It had been 31 game days since Penn State had known what it was like to lose. All the way back to the third game of 1967. There had been a tie in the Gator Bowl after that season, but Joe Paterno's Nittany Lions had then won 23 straight, including a couple of Orange Bowl squeakers over Kansas and Missouri. But this was a new season, and a lot of the stars of the streak had left. Penn State's opening victory over Navy by 55-7 had proved only that most Eastern teams—the second-line ones, at least—were as feeble as ever. Now came a far different problem.

A game with rugged, physical, headhunting Colorado out there in the high country, that would prove something, Paterno admitted. The win streak was impressive, of course, but there had been a good many Navys, Boston Colleges, Marylands and Ohios in the middle of it. There were some who had felt all along that the streak was realistically more like eight in a row, figuring that was about as many first-rate teams as the Lions had whipped over those years.

Paterno himself was even getting a little weary of the streak, certainly tired of all the talk about it, and of the pressure that steadily had been building. Early in the week he said, "Frankly, we'll probably prove more about what kind of people we are when we lose. You know, the recovery-from-adversity bit and all that."

Colorado certainly gave him the chance. The Buffs of Eddie Crowder did not just snap the win streak (on what might have been the most gloriously sunny and refreshing day in the history of mankind): they are another of those Big Bad Eight teams, and they simply took the streak and crushed it like an avalanche coming down on a mine shack. Colorado started beating the Easterners on the first play of the afternoon with an interception and did not stop beating them until the score was 41-13, the gun had sounded and the Colorado players were lined up for those post-game wind sprints they call "Jingle Jangle," a little morale thing they have. By then the Colorado fans were doing something they have never before had occasion to do. They were chanting, "We're No. 1!" Just like the folks at Ohio State and Texas and Southern Cal.

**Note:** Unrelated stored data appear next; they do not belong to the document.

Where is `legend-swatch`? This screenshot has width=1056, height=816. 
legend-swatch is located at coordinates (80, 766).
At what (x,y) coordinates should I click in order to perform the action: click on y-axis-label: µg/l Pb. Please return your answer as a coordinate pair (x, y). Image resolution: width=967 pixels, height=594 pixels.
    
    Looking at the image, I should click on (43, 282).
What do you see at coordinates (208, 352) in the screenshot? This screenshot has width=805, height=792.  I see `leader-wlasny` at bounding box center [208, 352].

The game was the biggest thing that ever happened to Colorado football, of course. It was the big chance. National television, national press and a highly rated opponent from the mysterious East. But, ironically, the town seemed as if it sort of hated to think about it during the week.

Boulder has had only infrequent moments of football glory. Way back in the 1930s there had been Whizzer White for one brief year. He took the Buffaloes to the Cotton Bowl. The 1956 team made the Orange Bowl, largely on the strength of playing No. 1 Oklahoma a close one. Then came the Sonny Grandelius era, when the team added the neutral color of black to its gold and silver—black for the color of Sonny's heart, some fans said. Sonny chopped out a 9-1 season with the likes of Joe Romig and Jerry Hillebrand, and won another Orange Bowl trip, but then Colorado went to jail in a recruiting scandal. Busted again. And in came Eddie Crowder, mild and pipe-smoking, a bit of a reflection of his old master at Oklahoma, Bud Wilkinson.

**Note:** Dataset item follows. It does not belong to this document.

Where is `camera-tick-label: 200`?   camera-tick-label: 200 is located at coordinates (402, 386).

Since 1963 Crowder has been trying to put it all together. "What we need is two good seasons back to back," he was saying last week. " Colorado has never had that. Not necessarily two Big Eight championships, just two good teams. Bowl teams. That will help turn the fans into the rabid sort you see at other places."

So Boulder was fascinatingly quiet all week. Unlike a Fayetteville or a Baton Rouge, there were no banners strewn around town commanding the Buffs to do this thing to the Lions. Nobody wore gold and silver and black the way people wear red everywhere at Arkansas or Nebraska. There was only one marquee on a business establishment that made a reference to the game. A tire store had a sign that said simply, " Beat Penn State." Quite a few signs, though, said "Don't berate, participate. Join the PTA."

Assistant Athletic Director Fred Casotti tried to explain it. "Most people in Colorado are from somewhere else," he said. "We're transients. The school is sophisticated, and there are always those mountains for diversion. But mainly we haven't had the howling, consistent success that attracts national attention and instills pride in the fans. We're getting there, though."